■ WORK TO COMPLETE: Rewrite the passage on Italian cacciatore dishes between "In abbacchio alla" and "by Sophia Loren.", inclusive, swapping "rosemary" for "oregano".

■ DOCUMENT SECTION:
******************************

In abbacchio alla cacciatora, pieces of abbacchio are browned in lard and then cooked for almost an hour with garlic, sage, rosemary, and salted anchovy paste. This recipe, typical of Roman cuisine, is prepared throughout Italy. It is consumed throughout central Italy year round, especially for Sunday Lunch, and is eaten as an Easter and Christmas dish.

As of the 1990s in the southern Italian region of Campania, chicken cacciatore braised in white wine and tomato sauce was the most popular chicken dish. The preparation used rosemary, and onions rather than garlic. A variation eaten in the broader region including sweet red peppers, was extolled as containing the crucial ingredient for chicken cacciatori by Sophia Loren.

A famous and very similar dish to rabbit cacciatore is eaten on the island of Ischia off the Gulf of Naples, named coniglio all'ischitana ('Ischian-style rabbit'). Like rabbit caciatore, cooking the dish involves stewing rabbit in tomato sauce, garlic, and white wine. Various elements that distinguish the dishes have been put forward; the presence of a local wild variety of thyme called piperno, or the inclusion of rabbit intestines in the sauce, but by the 1990s, it was debated whether reproducing these elements was still observed.

******************************

■ INFORMATION SHOWN:
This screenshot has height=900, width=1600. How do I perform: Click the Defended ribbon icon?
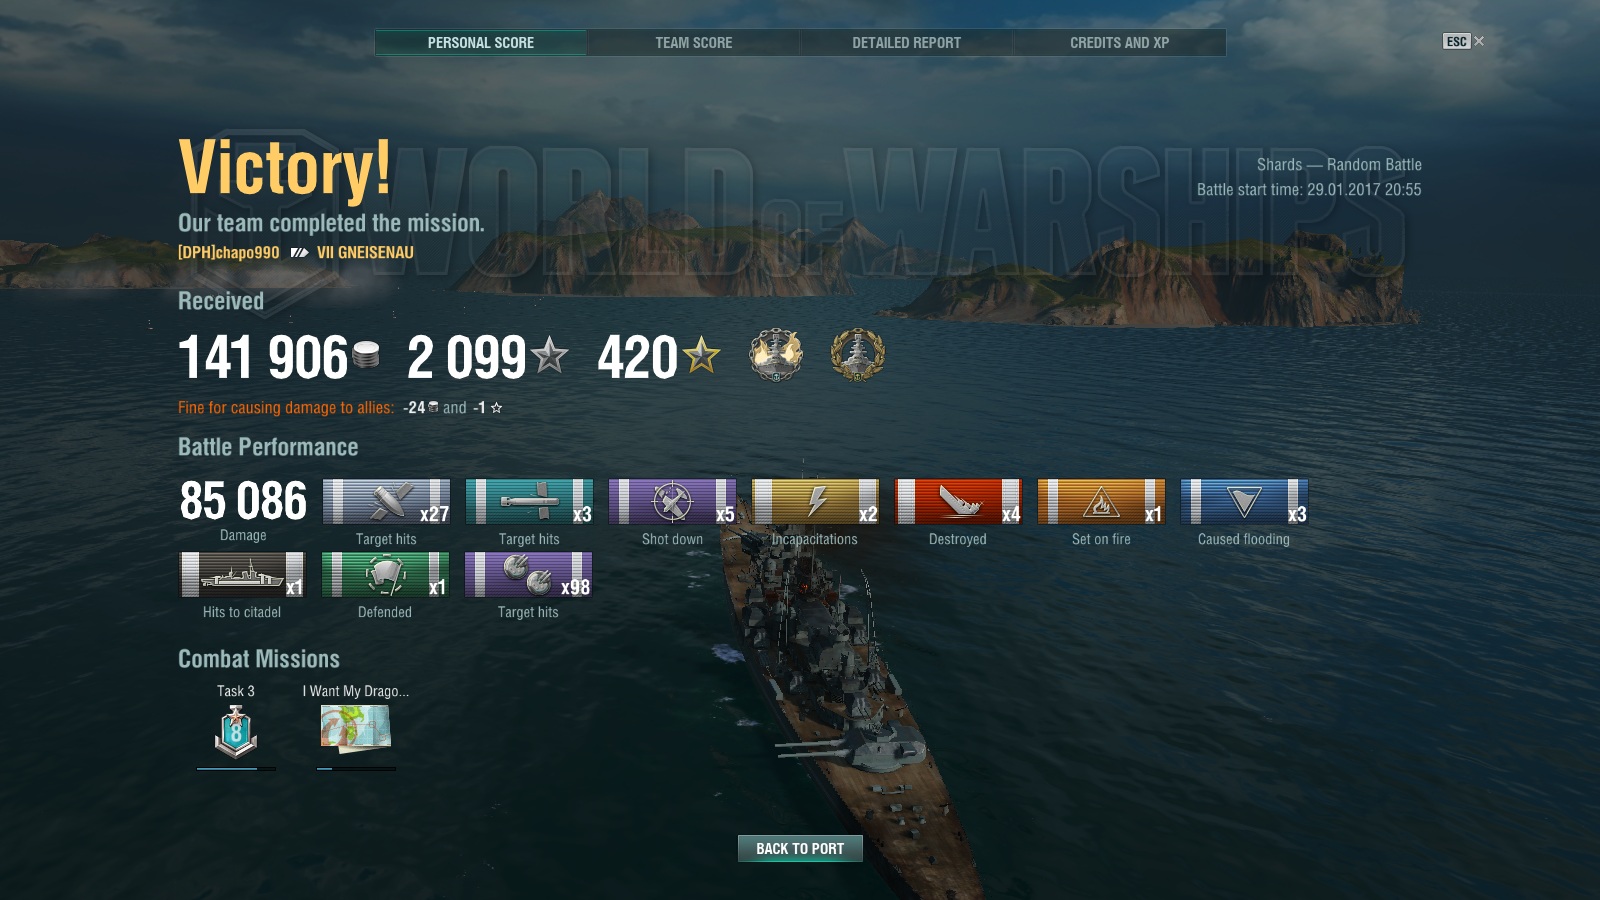point(385,575)
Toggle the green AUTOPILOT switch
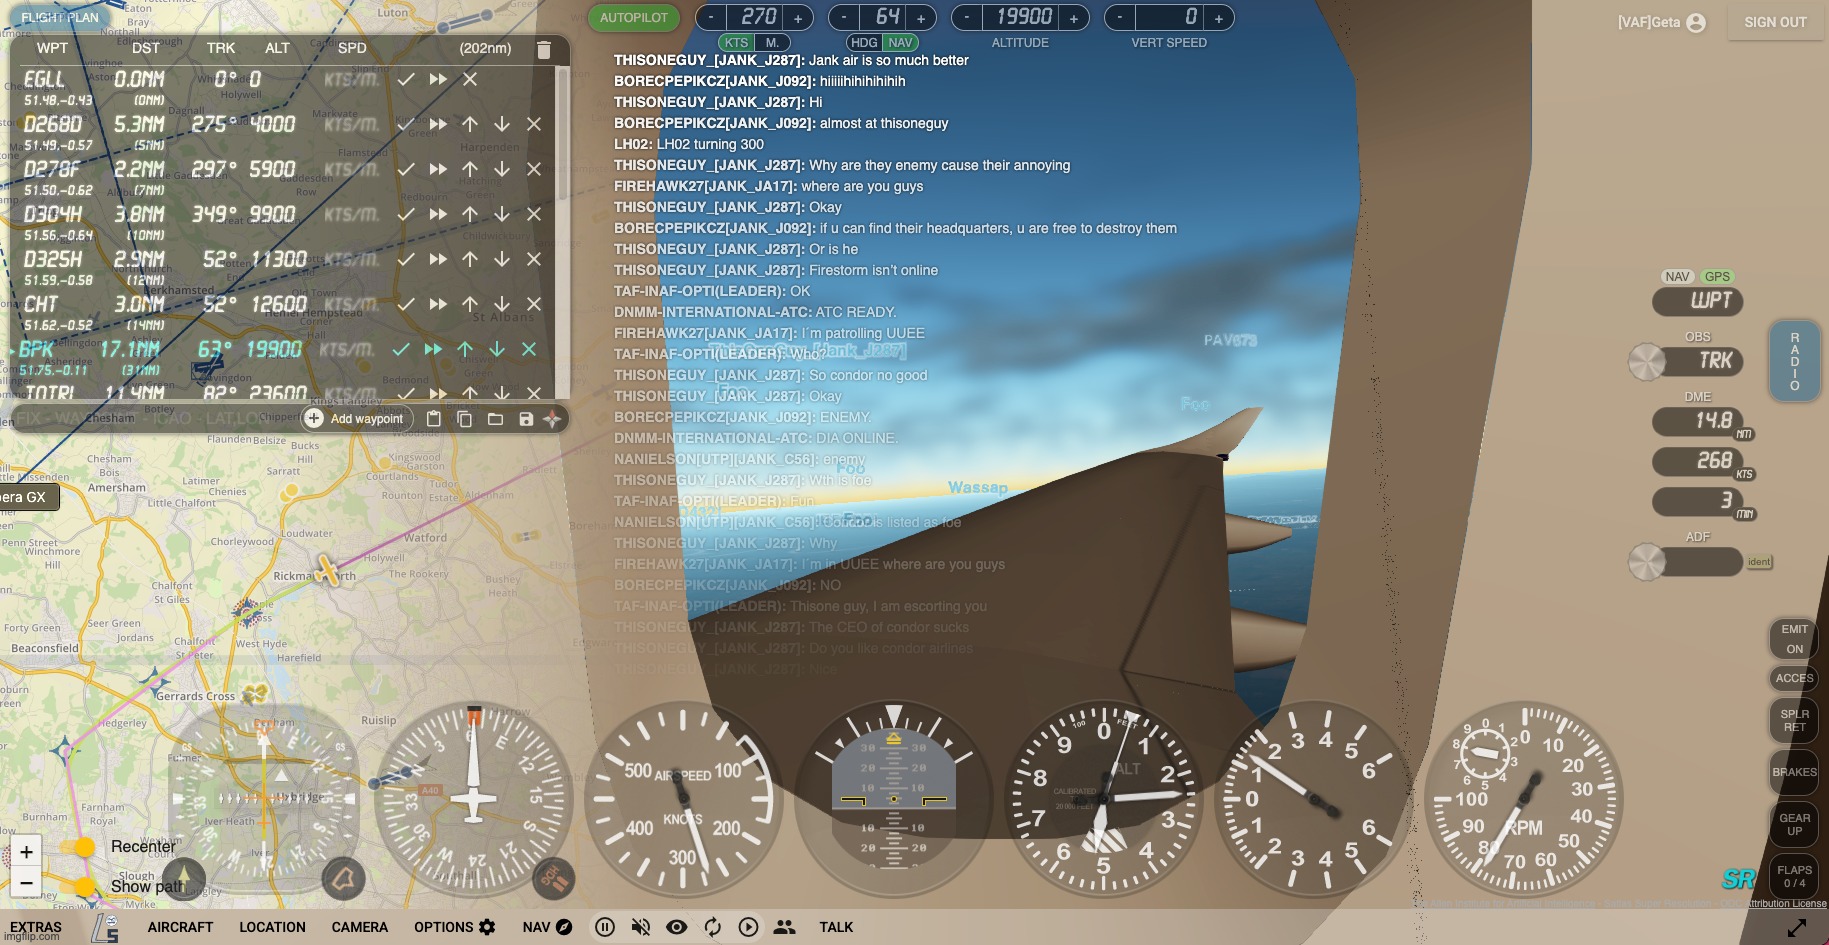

******************************

■ EXERCISE ANSWER:
In abbacchio alla cacciatora, pieces of abbacchio are browned in lard and then cooked for almost an hour with garlic, sage, oregano, and salted anchovy paste. This recipe, typical of Roman cuisine, is prepared throughout Italy. It is consumed throughout central Italy year round, especially for Sunday Lunch, and is eaten as an Easter and Christmas dish.

As of the 1990s in the southern Italian region of Campania, chicken cacciatore braised in white wine and tomato sauce was the most popular chicken dish. The preparation used oregano, and onions rather than garlic. A variation eaten in the broader region including sweet red peppers, was extolled as containing the crucial ingredient for chicken cacciatori by Sophia Loren.